Filosoficamente falando, paixão é
assim mesmo, não tem muito a ver com razão, mas tem tudo a ver com futebol e
com a vida. Mesmo escancarando todos os
motivos para não se gostar mais de futebol, a paixão é um sentimento tão forte
que mantêm o torcedor sofrendo obsessivamente, no desejo de que o encantamento
e deslumbramento que lhe arrebataram um
dia, retornem e permaneçam eternamente lhe alimentando a alma.
Apaixonar-se é uma sensação
maravilhosa, mas a gente não se apaixona porque quer, a paixão é que nos abraça
e envolve. Nem sempre existem motivos e quase nunca temos escolha. Simplesmente
acontece. Permanecer neste estado pode ser a benção ou a desgraça de cada um.

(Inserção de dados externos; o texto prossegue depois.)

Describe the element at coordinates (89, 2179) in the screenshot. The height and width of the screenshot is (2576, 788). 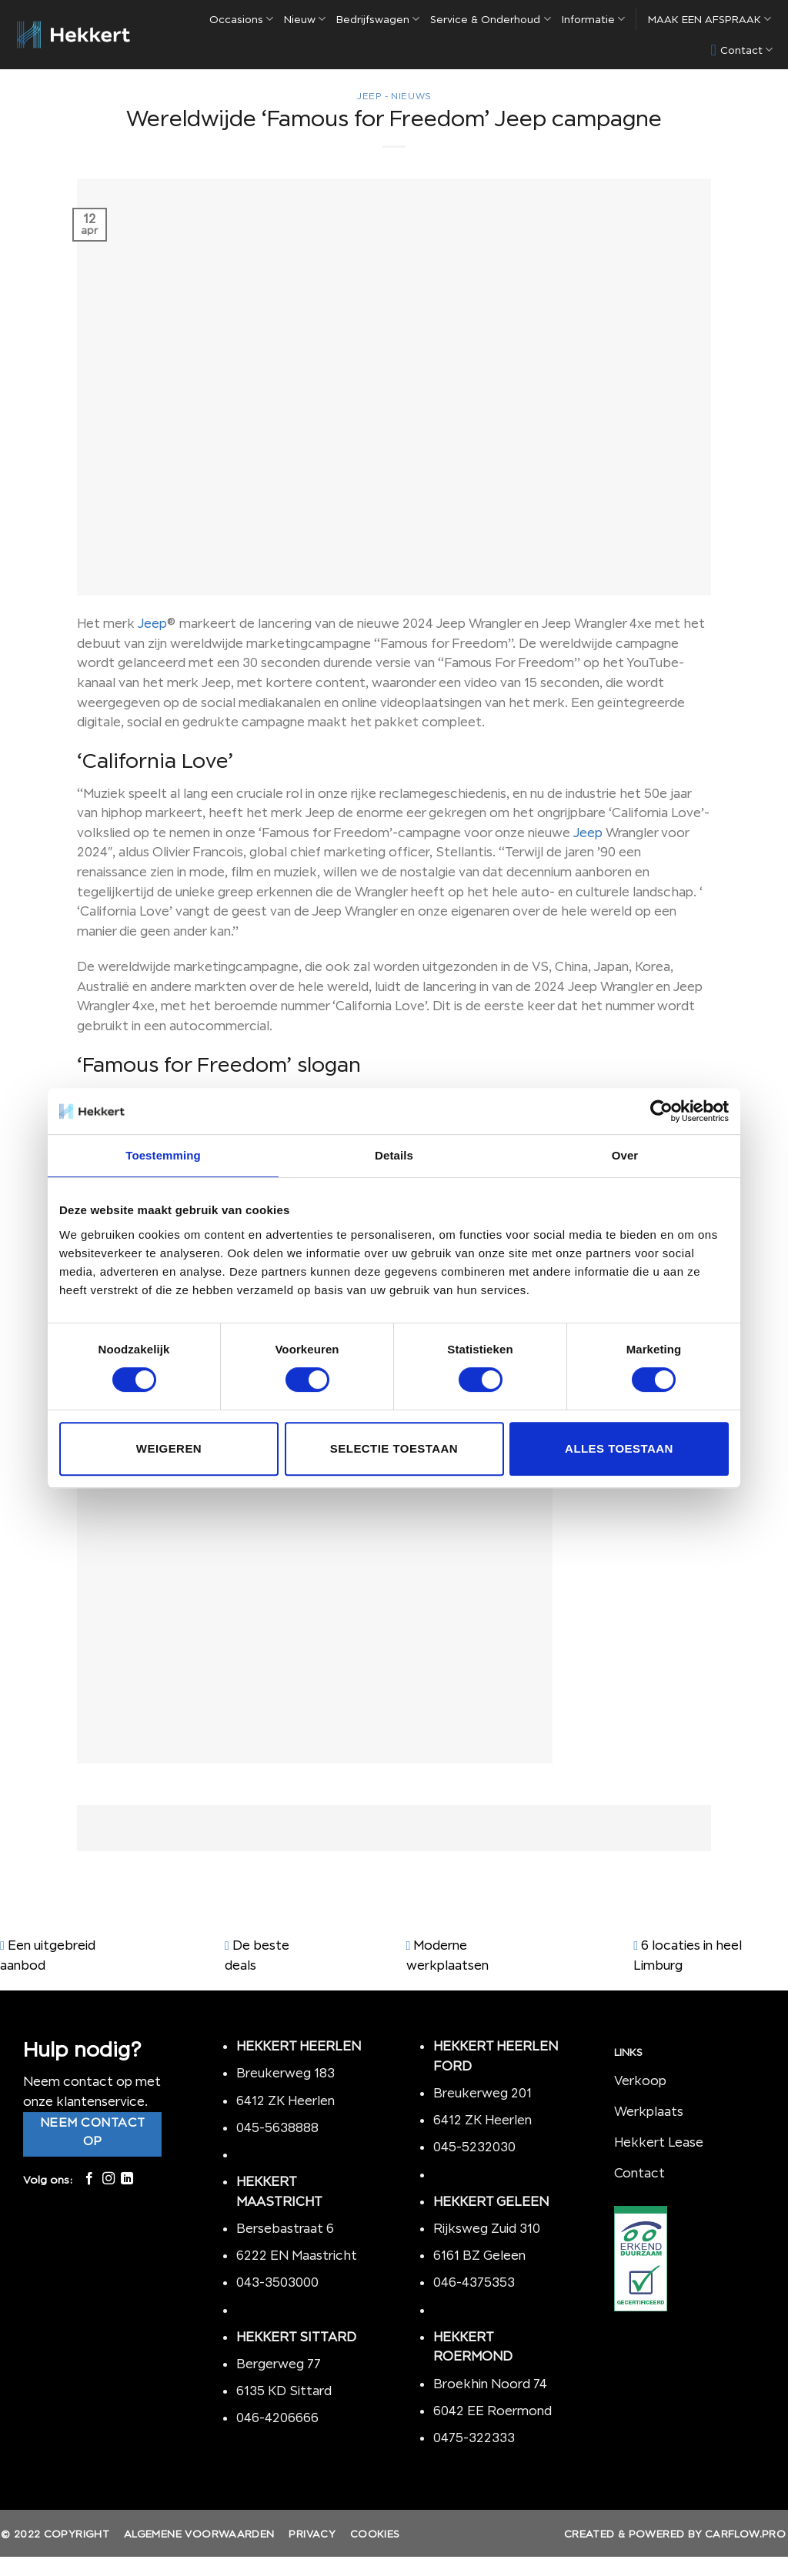
I see `[Like ons op Facebook]` at that location.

O processo de se desapaixonar é o
mesmo, só que no sentido inverso, e ao contrário do que possa parecer, não é
tão doloroso assim. Mas é chato, não tem graça. Como bem disse Rubens Fonseca,
“o que me mantêm vivo é o risco iminente da paixão e seus coadjuvantes: amor,
ódio, prazer, misericórdia”.
Entre tapas e beijos, no final
das contas, estar apaixonado é muito bom. Ruim mesmo é se apaixonar pela pessoa
errada, pela coisa errada ou até pelo time errado. Mas isto não é motivo para
desanimar, para tudo nesta vida, sempre
há uma saída.
"Ó que beleza do Ildo Meyer, a vida para os fortes : “A oportunidade não bate à porta, ela se apresenta quando você derruba a porta.“" Vânia Dantas
ResponderExcluirNão curto futebol, mas os últimos parágrafos ficaram muito legais. Claudia Marques
ResponderExcluirBela analogia, pera tempos que nos impedem de ser e estar com aqueles que nos fazem bem. O isolamento, a ausência de toda e qualquer paixão dominante ou possível amor verdadeiro, estes poderão nos levar à profundas reflexões do que realmente nos aproximar de um verdadeiro sentimento? Esse afastamentos nos mostram o quanto nos ocupamos e nos distraímos com coisas aleatórias, e que tais coisas não nos completam como essência de vida???? Boa Semana!